> [Directive]:
Can you copy every one of the records below word for word, leaving the pictures out of your answer?

> [Extracted records]:

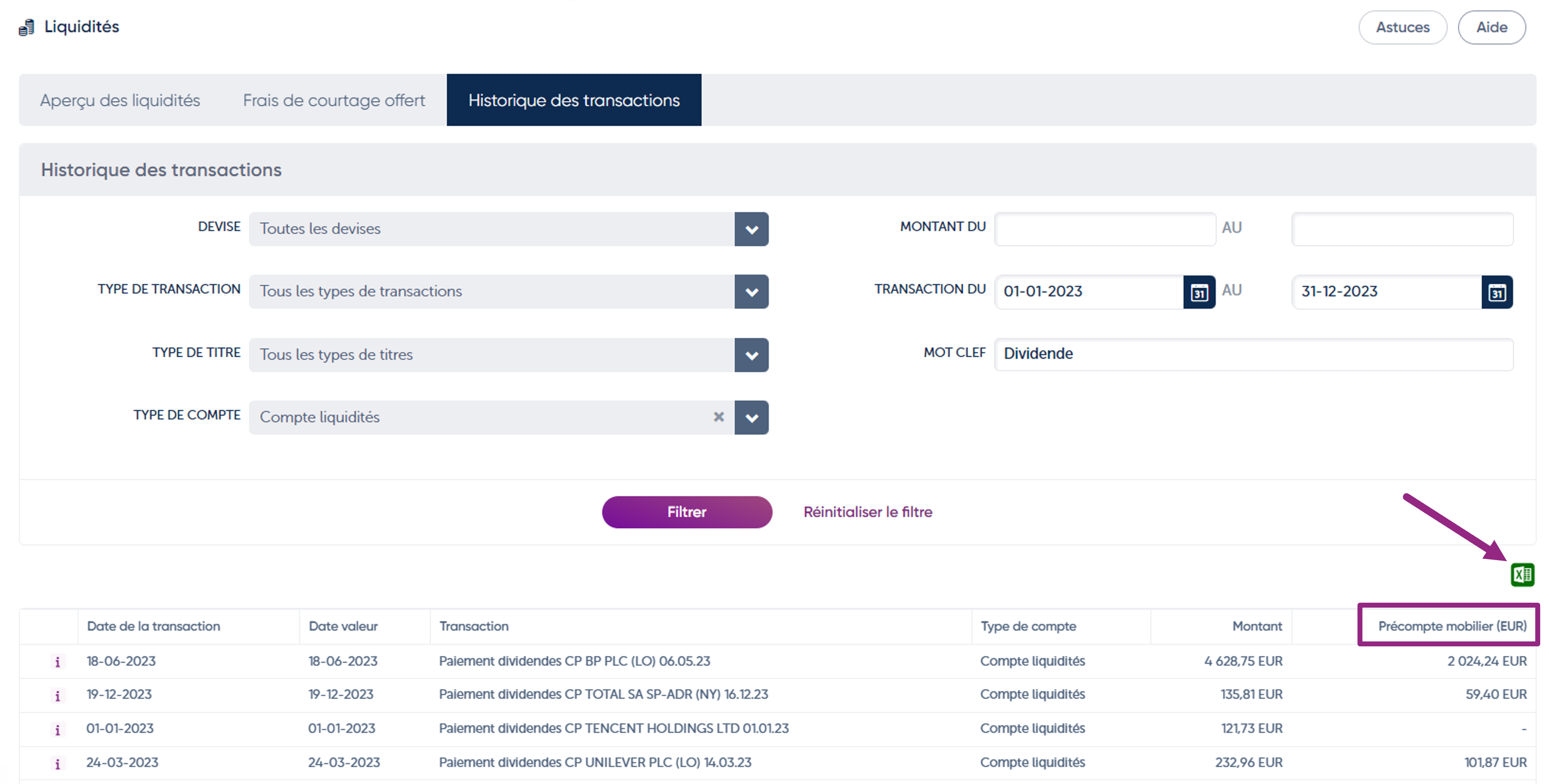Click Réinitialiser le filtre link
Viewport: 1549px width, 784px height.
pyautogui.click(x=867, y=512)
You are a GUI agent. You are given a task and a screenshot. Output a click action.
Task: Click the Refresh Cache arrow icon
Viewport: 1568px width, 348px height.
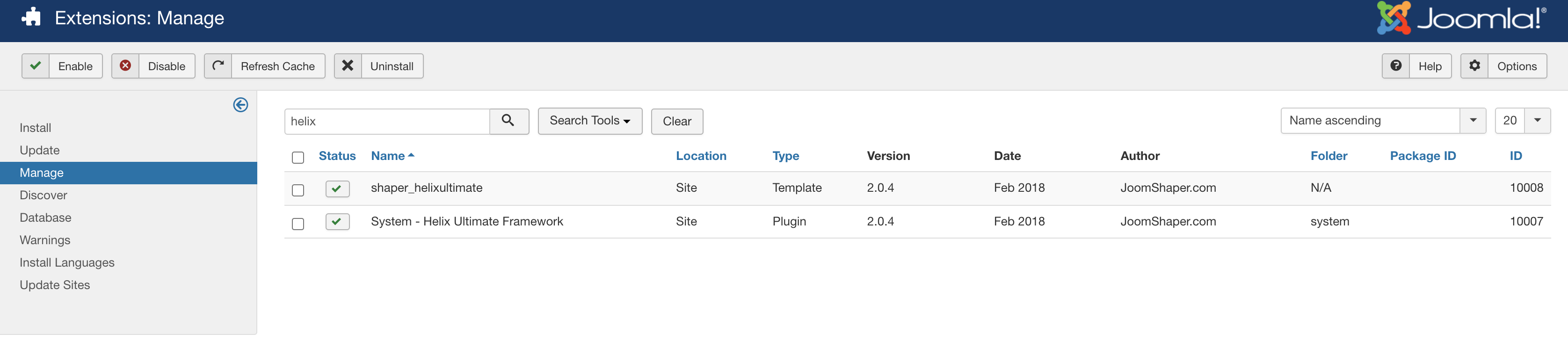pyautogui.click(x=218, y=65)
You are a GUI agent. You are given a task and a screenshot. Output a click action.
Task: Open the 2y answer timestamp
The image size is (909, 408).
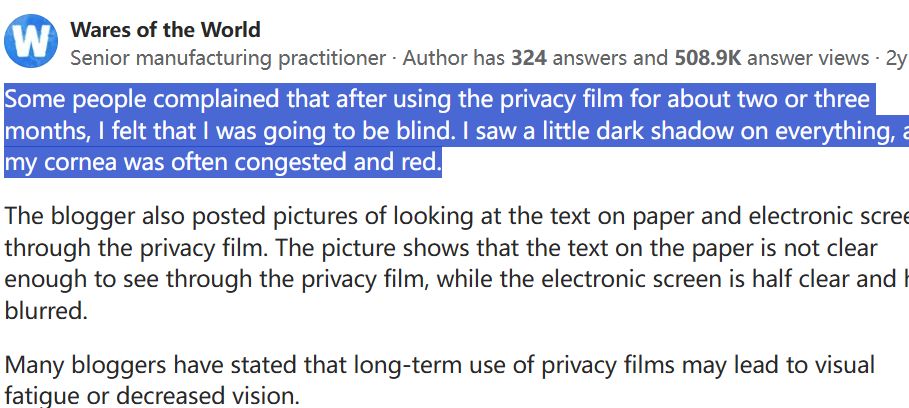pyautogui.click(x=896, y=58)
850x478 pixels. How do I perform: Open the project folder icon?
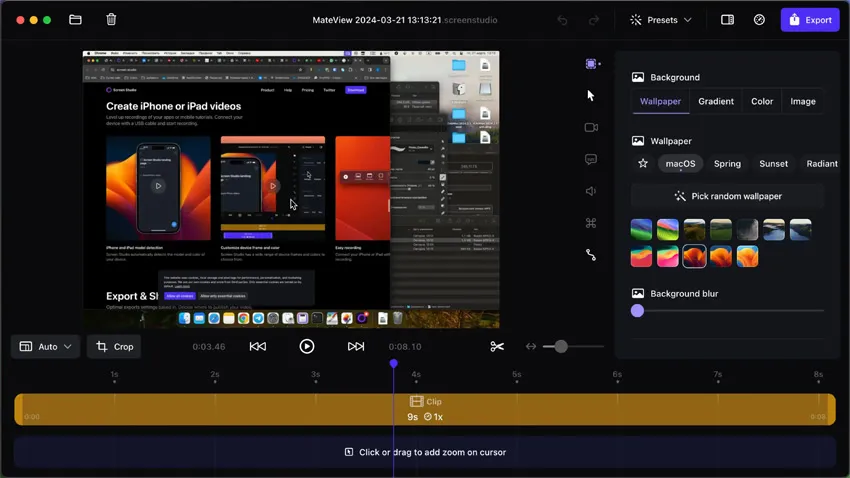[x=75, y=20]
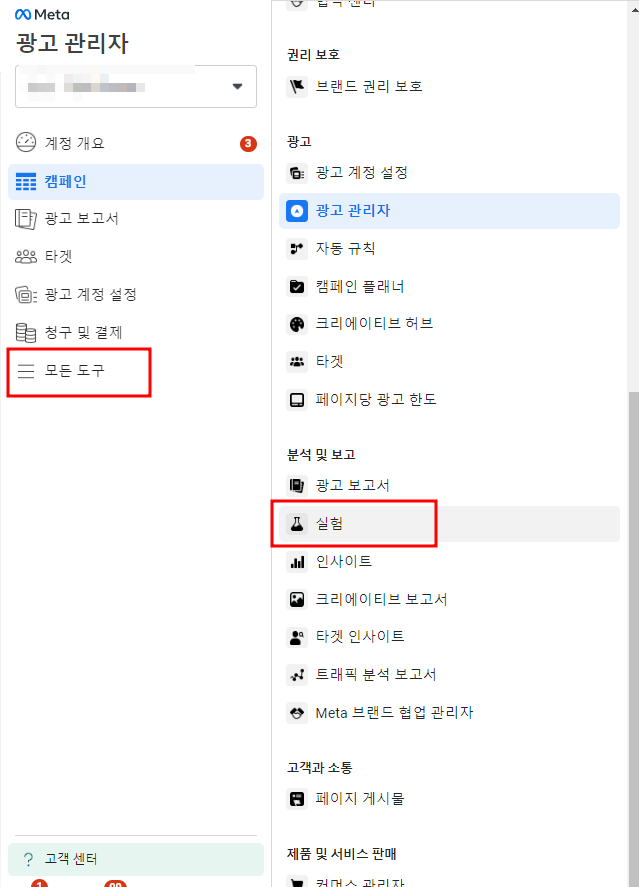The image size is (639, 887).
Task: Select the 캠페인 플래너 icon
Action: tap(296, 286)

> [Completed task]:
Click Réinitialiser le filtre link
Viewport: 1549px width, 784px height.
pyautogui.click(x=867, y=512)
You are a GUI agent. You are given a task and a screenshot. Output a click action.
Task: Click the Refresh Cache arrow icon
Viewport: 1568px width, 348px height.
pyautogui.click(x=218, y=65)
You are a GUI agent. You are given a task and a screenshot. Output a click action.
Task: Open the 2y answer timestamp
The image size is (909, 408).
pyautogui.click(x=896, y=58)
850x478 pixels. How do I perform: Open the project folder icon?
[x=75, y=20]
The image size is (639, 887).
Task: Select the 캠페인 플래너 icon
Action: tap(296, 286)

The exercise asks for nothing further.